**Required work:**
1. In the OpenMRS email thread, what naming pattern does Jeremy Keiper say he will keep when he moves AMPATH-specific modules?
2. Resume the OpenMRS email thread after its last sentence and continue writing it.

**Text extract:**
--- BEGIN ---

I, for one, would just like to have my own email added to the longest email
thread ever about OpenMRS and git.

Also, I am willing to move formentry, remoteformentry, dataintegrity or any
of the other modules I am intimately familiar with over to git if someone
really wants me to.  I'll probably start my toying around by moving
AMPATH-specific modules to our own organization, but I will keep with the
nomenclature of "openmrs-module-[modulename]".

Jeremy Keiper
OpenMRS Core Developer
AMPATH / IU-Kenya Support


On Thu, Nov 10, 2011 at 3:41 PM, Michael Seaton <[email protected]> wrote:

> **
> Hi Michael,
>
> Thanks, I understand your position.  What I'm saying is that I _did_
> observe a bug before and I _was_ able to fix it, but the owner of the
> module was out of contact for a period of time and without asking Darius to
> add me as an approver, I was unable to move that ticket forward.
>
> I'm not saying that there aren't points pro and con here.  But I would
> like to get the community's input on this, and if the consensus is to let
> the community police itself and not add process restrictions unnecessarily,
> then I would hope that we're open to changing the way things operate.
>
> Regards,
> Mike
>
>
>
>
> On 11/10/2011 03:25 PM, Michael Downey wrote:
>
> Hi Mike,
>
> On Thursday, November 10, 2011 at 3:01 PM, Michael Seaton wrote:
>
> 1. I could check out the module code, reproduce the error, commit a fix
> back to trunk of the module
> 2. I could create a ticket to report this particular issue
> 3. I could _not_ mark this ticket as "Ready For Work", "Claim Issue", or
> "Assign Issue".  That seems restricted.

--- END ---

**Given entries:**
--- BEGIN ---

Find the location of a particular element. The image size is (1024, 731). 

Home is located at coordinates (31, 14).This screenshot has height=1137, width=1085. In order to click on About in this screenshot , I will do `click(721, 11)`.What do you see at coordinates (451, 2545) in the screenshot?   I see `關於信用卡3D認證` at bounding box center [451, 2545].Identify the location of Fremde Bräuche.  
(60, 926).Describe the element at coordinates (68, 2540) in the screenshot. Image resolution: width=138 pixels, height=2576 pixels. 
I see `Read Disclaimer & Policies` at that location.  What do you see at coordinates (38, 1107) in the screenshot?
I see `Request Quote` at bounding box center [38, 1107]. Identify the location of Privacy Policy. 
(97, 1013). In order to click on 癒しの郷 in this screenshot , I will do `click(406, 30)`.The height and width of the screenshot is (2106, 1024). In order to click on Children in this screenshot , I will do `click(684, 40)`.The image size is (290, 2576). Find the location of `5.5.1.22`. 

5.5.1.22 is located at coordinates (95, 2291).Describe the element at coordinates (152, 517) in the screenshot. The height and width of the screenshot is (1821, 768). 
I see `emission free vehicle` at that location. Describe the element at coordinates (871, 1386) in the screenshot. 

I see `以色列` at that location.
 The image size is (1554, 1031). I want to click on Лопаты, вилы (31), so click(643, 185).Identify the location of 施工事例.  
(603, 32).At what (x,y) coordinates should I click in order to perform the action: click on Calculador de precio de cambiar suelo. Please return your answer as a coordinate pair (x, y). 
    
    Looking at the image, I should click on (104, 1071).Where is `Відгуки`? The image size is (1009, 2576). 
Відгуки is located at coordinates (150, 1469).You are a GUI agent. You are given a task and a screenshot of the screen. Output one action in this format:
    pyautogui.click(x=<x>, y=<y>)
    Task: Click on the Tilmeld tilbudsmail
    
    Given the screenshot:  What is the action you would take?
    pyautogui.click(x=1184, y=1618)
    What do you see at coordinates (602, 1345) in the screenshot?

--- END ---

**Replies:**
1. "openmrs-module-[modulename]"

2.
> 4. Because of 3, I could also not perform "Committed Code" on the issue
>
>  That sounds more likely -- I think a fundamental assumption is that the
> critical path for issue management is that bugs are generally observed (and
> reported) before they are fixed. It's good for communication and it's good
> change management.
>
>  For OpenMRS core, I personally would be concerned with allowing everyone
> to do issue triage due to potential quality and release planning issues. Of
> course, there is  inherent delay in such a model as it scales - see
> Mozilla's challenges with triage [0] for example. On the other hand, a
> module developer or may choose otherwise (which is fine, of course) and can
> add multiple individuals or indeed all JIRA users into the "Approver" role
> which can triage issues. Fortunately, JIRA like GitHub has decentralized
> administration which allows this flexibility and independence, which I
> agree is important for a large distributed project like OpenMRS.
>
>  Regarding the example at hand, I notice you are listed as in the
> Approver role for this project - I assume that's a recent addition and
> you'd be able to triage tickets for this project in the future.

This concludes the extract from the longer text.